Sedangkan Kesatuan Nelayan Tradisional Indonesia (KNTI) menyayangkan keputusan pengadilan terhadap MV Hai fa.

“Seharusnya penuntut umum mendasarkan tuntutan bahwa kejahatan pencurian ikan adalah suatu kejahatan luar biasa (extraordinary crime).  Illegal, unreported and unregulated (IUU) Fishing berdampak luas tidak terbatas pada devisa negara dan sumber daya alam tetapi juga hak ekonomi, sosial dan budaya masyarakat Indonesia yang akan merugi akibat dari IUU Fishing,” kata Ketua KNTI, Riza Damanik.

Lemahnya penegakan hukum terhadap MV Hai Fa akan berdampak tersanderanya proses penegakan hukum terhadap kapal ikan asing yang mencuri di perairan Indonesia di kemudian hari. “Hakim dapat mengambil keputusan yang adil dan memberikan efek jera, termasuk dengan menyita kapal MV Hai Fa,” tambahnya.

Ketua Satuan Tugas Pencegahan dan Pemberantasan Pencurian Ikan (IUU Fishing) Mas Achmad Santosa mengatakan mengatakan kapal-kapal eks asing buatan Cina dengan ABK asing Cina itu pandai memanipulasi dengan menggunakan bendera Indonesia.
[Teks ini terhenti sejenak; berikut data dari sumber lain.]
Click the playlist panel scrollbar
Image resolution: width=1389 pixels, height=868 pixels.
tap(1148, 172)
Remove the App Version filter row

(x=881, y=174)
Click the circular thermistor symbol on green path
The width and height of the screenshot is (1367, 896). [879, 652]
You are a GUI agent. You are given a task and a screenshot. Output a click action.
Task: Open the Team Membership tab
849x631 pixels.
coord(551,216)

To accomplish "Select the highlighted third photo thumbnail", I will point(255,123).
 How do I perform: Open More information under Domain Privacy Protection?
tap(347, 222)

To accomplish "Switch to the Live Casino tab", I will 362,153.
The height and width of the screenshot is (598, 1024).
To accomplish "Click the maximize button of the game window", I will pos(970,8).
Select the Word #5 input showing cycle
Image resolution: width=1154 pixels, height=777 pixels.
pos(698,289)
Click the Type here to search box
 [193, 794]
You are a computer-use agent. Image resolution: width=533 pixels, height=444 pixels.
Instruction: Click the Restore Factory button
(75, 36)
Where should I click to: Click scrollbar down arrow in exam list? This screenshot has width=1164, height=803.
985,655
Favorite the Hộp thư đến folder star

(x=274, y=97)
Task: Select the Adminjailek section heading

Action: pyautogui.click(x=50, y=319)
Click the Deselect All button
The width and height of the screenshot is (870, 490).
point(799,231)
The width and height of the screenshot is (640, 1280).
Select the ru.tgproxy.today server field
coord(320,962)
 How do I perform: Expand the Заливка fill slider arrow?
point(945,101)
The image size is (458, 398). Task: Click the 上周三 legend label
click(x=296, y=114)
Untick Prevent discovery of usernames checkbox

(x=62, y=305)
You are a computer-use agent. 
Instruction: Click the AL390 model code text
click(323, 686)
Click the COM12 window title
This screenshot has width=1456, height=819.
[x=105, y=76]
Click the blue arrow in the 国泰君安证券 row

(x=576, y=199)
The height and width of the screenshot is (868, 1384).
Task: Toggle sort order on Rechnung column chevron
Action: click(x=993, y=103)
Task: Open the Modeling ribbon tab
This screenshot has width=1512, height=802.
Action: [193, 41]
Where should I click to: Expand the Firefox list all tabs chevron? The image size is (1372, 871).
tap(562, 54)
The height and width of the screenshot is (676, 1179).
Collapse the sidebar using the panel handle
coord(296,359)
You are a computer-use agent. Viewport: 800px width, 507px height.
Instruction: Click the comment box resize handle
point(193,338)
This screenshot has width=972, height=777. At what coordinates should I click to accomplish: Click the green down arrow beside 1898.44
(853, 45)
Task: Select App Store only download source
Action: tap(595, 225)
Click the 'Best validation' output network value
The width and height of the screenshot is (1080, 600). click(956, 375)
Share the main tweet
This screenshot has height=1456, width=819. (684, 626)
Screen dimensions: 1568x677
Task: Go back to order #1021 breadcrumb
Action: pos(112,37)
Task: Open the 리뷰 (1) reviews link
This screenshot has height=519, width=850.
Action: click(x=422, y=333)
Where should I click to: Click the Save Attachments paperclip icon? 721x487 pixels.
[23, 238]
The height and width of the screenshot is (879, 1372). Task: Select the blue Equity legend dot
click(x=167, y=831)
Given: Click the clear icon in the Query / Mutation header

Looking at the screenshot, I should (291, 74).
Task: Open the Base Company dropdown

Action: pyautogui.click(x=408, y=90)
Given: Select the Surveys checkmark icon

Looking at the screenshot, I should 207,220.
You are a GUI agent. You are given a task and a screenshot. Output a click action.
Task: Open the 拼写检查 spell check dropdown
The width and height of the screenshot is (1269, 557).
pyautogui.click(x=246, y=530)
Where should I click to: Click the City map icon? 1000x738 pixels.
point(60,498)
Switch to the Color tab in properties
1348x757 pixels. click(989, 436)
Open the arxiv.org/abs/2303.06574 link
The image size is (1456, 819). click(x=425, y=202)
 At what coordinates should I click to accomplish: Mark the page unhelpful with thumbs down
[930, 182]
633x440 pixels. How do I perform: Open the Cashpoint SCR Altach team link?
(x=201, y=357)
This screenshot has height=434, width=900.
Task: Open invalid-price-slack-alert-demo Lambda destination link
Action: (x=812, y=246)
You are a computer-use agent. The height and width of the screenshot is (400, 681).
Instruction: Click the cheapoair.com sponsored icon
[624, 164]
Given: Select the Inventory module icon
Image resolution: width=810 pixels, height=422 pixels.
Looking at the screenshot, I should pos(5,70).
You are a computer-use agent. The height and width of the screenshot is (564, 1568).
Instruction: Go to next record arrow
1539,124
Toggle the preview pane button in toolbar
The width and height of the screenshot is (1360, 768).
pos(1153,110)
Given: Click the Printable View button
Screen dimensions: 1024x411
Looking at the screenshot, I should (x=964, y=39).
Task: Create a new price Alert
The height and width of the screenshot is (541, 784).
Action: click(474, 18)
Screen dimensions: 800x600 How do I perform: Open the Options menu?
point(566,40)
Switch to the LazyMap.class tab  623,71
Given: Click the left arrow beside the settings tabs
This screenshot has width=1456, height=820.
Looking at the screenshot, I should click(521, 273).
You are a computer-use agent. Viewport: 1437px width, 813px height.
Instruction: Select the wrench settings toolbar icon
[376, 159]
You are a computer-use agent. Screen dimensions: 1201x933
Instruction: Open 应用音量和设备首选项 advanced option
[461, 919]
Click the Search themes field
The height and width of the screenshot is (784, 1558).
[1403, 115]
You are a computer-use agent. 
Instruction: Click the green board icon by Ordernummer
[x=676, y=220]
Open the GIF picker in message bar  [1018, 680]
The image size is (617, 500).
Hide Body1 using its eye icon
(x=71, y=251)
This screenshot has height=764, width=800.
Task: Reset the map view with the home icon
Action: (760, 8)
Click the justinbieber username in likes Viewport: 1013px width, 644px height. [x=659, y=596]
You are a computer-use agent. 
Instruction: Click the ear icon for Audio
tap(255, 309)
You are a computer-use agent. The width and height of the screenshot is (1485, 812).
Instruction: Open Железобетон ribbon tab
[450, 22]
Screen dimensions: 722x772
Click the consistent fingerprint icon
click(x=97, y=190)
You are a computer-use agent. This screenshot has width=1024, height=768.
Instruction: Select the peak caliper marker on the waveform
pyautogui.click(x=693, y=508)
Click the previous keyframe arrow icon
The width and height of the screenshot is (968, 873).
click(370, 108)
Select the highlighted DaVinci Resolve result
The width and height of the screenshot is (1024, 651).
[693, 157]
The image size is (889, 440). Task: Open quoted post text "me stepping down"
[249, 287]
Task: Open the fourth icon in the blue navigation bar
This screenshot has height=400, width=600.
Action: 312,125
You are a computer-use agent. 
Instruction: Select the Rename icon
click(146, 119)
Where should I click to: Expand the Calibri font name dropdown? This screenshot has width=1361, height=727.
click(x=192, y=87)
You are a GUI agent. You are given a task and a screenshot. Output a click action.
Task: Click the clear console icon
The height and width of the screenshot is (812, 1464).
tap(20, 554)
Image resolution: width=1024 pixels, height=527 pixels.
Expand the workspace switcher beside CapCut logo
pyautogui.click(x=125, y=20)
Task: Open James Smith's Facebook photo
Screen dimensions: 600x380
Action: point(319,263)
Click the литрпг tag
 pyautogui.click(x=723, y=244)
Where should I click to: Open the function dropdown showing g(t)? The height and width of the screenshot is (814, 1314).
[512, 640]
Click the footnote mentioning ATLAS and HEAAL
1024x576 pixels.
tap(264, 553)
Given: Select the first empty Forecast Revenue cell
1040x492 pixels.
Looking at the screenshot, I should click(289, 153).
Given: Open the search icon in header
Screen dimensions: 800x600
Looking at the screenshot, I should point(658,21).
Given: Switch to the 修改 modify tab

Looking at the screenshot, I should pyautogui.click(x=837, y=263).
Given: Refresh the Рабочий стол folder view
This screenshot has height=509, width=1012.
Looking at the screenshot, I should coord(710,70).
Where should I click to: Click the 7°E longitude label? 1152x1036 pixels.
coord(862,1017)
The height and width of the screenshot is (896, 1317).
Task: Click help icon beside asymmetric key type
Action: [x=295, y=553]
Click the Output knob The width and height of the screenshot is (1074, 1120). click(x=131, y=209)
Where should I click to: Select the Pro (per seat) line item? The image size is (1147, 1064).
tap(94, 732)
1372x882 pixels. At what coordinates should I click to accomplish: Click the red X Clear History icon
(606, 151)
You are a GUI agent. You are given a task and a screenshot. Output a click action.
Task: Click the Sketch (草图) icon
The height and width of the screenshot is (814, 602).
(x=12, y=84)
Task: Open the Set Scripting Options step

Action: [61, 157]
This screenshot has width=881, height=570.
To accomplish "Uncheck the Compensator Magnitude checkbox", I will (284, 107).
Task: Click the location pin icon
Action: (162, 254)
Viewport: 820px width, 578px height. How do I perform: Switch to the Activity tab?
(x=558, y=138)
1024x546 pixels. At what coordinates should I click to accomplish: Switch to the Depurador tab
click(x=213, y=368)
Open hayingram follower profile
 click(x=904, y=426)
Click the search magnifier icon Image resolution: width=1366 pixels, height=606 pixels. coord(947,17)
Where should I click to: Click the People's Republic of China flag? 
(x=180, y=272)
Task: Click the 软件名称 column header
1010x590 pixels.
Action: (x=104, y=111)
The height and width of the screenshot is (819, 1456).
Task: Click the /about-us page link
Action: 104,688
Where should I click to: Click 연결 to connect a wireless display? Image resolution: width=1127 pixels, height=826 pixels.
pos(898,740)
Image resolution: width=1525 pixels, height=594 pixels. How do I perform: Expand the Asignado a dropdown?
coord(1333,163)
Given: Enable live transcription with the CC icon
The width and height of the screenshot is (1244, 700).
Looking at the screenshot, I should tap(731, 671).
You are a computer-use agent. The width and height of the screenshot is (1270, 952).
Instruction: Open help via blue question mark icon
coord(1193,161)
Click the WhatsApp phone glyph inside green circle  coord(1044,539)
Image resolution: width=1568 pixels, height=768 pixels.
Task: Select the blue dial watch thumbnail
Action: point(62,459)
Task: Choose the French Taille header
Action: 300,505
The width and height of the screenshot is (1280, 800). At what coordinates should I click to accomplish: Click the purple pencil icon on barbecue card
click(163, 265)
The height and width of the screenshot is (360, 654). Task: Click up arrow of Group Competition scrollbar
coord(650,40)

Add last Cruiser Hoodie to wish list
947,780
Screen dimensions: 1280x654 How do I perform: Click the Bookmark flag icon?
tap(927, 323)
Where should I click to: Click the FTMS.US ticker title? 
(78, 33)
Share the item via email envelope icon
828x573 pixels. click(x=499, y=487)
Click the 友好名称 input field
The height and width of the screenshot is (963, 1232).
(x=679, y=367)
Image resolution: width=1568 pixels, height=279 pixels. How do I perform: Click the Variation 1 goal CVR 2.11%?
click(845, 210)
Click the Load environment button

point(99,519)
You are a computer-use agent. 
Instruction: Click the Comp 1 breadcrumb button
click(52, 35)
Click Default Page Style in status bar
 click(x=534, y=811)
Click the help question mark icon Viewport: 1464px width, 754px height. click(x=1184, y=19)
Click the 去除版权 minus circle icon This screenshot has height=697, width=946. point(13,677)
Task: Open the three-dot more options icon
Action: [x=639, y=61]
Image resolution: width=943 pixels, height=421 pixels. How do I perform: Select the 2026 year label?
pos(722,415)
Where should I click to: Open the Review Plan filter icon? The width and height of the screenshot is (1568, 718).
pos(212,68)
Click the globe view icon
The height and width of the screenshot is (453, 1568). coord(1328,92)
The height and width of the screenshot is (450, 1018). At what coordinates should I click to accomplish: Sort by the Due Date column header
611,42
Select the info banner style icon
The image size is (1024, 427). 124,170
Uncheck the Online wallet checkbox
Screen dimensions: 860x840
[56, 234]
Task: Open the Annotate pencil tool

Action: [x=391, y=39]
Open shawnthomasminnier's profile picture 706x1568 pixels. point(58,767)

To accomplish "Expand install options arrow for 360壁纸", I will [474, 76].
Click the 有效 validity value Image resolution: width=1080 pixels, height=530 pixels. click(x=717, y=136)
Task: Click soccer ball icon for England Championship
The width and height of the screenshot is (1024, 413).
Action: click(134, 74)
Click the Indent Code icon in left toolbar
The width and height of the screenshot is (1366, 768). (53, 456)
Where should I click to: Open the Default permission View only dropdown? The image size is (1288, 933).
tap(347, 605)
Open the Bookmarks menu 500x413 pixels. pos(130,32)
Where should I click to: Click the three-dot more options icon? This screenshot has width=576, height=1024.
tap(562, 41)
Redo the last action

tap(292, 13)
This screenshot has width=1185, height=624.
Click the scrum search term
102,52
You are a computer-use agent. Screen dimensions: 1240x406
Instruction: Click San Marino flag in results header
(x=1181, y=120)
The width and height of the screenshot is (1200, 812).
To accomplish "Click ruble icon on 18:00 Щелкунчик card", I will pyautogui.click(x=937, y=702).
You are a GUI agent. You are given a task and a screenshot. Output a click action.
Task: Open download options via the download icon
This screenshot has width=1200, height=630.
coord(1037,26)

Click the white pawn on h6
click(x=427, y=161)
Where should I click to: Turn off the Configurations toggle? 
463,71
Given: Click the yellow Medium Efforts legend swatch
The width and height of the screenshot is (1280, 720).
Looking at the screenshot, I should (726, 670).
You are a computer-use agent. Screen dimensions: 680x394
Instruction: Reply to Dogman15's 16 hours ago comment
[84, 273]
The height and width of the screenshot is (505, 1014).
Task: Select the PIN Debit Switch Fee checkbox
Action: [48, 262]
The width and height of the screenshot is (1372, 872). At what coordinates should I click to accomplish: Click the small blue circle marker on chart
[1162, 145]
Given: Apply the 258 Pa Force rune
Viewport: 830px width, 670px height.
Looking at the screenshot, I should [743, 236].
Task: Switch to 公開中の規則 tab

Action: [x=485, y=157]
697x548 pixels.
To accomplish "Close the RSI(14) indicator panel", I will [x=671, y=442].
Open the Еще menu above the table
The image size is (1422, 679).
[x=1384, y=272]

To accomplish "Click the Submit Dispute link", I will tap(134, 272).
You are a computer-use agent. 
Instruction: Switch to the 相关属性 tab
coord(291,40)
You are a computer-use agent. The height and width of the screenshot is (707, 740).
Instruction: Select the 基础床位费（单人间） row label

Kadang malah menggunakan bendera ganda (double flagging). Sedangkan pemahaman aparat penegak hukum TNI, Polair dan KKP bahwa yang boleh ditenggelamkan hanyalah kapal asing.

“Satgas berpendapat kalau ABK-nya asing, apalagi pemindahtanganan kepemilikan kapalnya (deletion of certificate) tidak jelas maka layak ditenggelamkan atau dimusnahkan. Penenggelaman bisa dilakukan pada kapal-kapal bukan berbendera asing, sekalipun masih pada tahap penyidikan. Ternyata ada pasal dlm UU Perikanan membolehkan untuk dimusnahkan/ditenggelamkan tanpa mensyaratkan bahwa kapal tersebut adalah berbendera asing,” kata Mas Achmad Santosa yang lebih akrab dipanggil Ota kepada Mongabay.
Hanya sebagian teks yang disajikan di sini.